Maliki’ye gelince, şüphesiz Iraklı Şii dinci burjuvazinin temsilcisidir. Dinci ve etnik milliyetçi güçlerin desteğine sahiptir. Dışarıdan İran’ın desteğine sahip olmasına rağmen ABD tarafından abartıldığı kadar İran’ın etkisi altında değildir. Zaten tarihsel olarak İran ve Irak şiileri arasındaki ilişkiler nahoştur.

Mailiki, şiilerin çoğunluğu teşkil ettiği Irak’ta ABD’nin bulabildiği en kabul edilebilir, veya “kötünün iyisi” siyasal figürdür. Bununla beraber, sünni nüfus üzerinde ağır baskı uygulanmasından, sünnilerin dışlanmasından  sorumludur. Tamam ama, Iraklı sünni siyasal gruplar da Şiilerle her türlü antlaşmayı, hatta görüşmeyi ta baştan reddetmektedirler. Uzlaşmaya yanaşmamaktadırlar. Saddam devrindeki gibi ülkenin yönetiminin tamamen kendi ellerinde olmasını talep etmektedirler.

ABD, Irak’a müdahale ederken ülkeyi dinsel ve etnik ölçütlere göre, seküler ilkelere önem vermeyen bir anlayışla  yeniden kurguladığı için bu sonuç kaçınılmaz olmuştur. Maliki ABD tarafından yaratılmış bu statüko içinden çıktı. Bir sır değil, ABD her zaman İran’a yakın bulduğu Maliki’ye karşı çıktı. Biliyoruz ona karşı hep Alawi’yi destekledi. Bu arada, Maliki’nin adı olumsuz bir içerikle, İngiliz MI6 tarafından sızdırılmış olması muhtemel, Wikileaks’de bir kaç kez geçiyordu.
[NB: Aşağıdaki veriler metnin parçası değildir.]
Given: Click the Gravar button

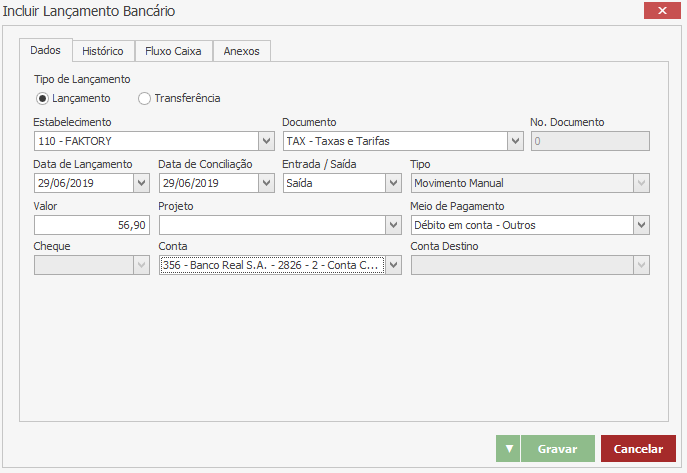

Orada sızdırılan belgelerde isimleri olumsuz imalarla anılanların başlarına ne kadar tatsız işlerin açıldığını biliyoruz.

Ancak şunu hatırlatmak isterim, Irak şiileri bugünkü konumlarını özgürlükleri adına savaşarak değil, emperyalist güçlerin Saddam yönetimini tasfiye etmesiyle kazanmışlardır. Şimdi emperyalist güdümlü saldırılara direnebilmeleri Suriye’deki Esad yönetimi gibi savaşı göze almalarıyla mümkün olabilecektir. Şu da bir gerçektir, Irak’taki ordu ve polis gücü ABD tarafından dizayn edilmiş, eğitilmiştir. Bu bakımdan, ABD aleyhine ya da isterlerine aykırı bir edim içerisinde olmak istemeyecek asker, bürokrat ve polislerin devletteki güçleri ihmal edilmemelidir. Yine ülkedeki Kürt siyasetinin ABD’nin beklentileri doğrultusunda davranmak isteyeceği de açıktır. Maliki yönetiminin işi zordur.